--- Start ---

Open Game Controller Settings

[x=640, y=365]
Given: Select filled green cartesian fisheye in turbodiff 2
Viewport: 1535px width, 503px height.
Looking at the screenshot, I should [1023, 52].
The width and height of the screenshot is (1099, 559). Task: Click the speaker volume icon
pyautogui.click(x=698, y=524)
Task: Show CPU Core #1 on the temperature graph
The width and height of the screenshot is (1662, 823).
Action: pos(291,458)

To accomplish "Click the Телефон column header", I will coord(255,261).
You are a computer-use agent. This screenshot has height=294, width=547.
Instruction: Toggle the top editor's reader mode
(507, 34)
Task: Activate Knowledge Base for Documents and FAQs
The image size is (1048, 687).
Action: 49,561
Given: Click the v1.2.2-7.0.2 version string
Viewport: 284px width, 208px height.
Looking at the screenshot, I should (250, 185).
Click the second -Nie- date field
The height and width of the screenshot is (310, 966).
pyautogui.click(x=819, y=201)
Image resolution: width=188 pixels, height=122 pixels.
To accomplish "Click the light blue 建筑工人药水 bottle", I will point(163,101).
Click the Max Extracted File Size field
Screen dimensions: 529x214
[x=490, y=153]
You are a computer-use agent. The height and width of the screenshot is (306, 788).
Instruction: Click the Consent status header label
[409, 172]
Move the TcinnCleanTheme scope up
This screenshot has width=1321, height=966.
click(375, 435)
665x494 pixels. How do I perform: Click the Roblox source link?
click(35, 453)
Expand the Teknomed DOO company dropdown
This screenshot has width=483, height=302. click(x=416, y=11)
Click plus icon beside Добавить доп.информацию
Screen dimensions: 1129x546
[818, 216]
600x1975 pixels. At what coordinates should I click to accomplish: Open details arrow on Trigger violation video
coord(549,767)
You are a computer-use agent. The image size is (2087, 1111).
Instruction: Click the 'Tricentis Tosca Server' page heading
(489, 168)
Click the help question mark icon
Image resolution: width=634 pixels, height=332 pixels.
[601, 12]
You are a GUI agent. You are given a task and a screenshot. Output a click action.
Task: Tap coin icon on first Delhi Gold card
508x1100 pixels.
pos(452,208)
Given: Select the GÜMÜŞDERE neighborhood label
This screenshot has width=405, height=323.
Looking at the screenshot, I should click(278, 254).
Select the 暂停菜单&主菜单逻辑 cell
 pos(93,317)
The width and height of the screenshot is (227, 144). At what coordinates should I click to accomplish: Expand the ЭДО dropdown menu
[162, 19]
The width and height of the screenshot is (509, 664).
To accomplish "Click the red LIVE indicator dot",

--- End ---

§ PROBLEM DETAILS
Copy the listing again from the line containing "The width and height of the screenshot is (509, 664)." through the end of the listing, swapping "red" for "green" and keeping everything else as it stands.

§ TASK OUTPUT
The width and height of the screenshot is (509, 664).
To accomplish "Click the green LIVE indicator dot",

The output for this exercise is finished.